## Study material

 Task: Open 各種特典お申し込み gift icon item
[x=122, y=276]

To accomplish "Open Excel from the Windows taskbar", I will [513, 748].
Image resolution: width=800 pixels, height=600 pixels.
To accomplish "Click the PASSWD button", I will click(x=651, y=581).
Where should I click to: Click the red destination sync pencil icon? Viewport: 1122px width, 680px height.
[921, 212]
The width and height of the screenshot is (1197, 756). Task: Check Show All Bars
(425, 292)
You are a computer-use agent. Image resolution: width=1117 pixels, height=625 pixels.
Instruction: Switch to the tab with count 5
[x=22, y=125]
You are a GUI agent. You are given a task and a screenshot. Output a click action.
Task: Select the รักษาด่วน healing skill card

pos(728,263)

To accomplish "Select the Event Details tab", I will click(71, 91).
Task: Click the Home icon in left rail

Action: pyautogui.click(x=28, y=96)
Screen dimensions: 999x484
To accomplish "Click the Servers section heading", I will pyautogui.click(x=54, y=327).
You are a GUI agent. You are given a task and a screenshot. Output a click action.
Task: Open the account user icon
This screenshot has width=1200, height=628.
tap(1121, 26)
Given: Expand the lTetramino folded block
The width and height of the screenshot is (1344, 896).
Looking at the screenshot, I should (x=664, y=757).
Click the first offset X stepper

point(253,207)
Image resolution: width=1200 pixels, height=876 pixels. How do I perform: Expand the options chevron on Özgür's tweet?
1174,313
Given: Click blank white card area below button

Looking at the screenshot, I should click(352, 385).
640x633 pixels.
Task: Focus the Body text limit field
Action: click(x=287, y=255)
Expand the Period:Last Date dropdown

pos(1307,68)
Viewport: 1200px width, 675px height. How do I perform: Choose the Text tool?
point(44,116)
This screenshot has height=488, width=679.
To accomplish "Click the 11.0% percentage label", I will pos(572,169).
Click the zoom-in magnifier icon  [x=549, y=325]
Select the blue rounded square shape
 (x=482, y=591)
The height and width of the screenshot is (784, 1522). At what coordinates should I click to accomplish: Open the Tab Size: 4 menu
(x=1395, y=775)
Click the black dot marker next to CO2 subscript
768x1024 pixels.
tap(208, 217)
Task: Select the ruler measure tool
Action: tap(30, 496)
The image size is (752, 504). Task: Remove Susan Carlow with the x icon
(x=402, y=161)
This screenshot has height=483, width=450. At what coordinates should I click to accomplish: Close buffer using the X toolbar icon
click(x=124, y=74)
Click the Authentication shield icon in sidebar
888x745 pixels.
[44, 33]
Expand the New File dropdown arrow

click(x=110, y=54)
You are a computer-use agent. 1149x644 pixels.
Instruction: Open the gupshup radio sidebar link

## Assigned task
Would you state how many lines in the listing above contain the word "will"? Reply with the number and no other words.

## Result of the task
5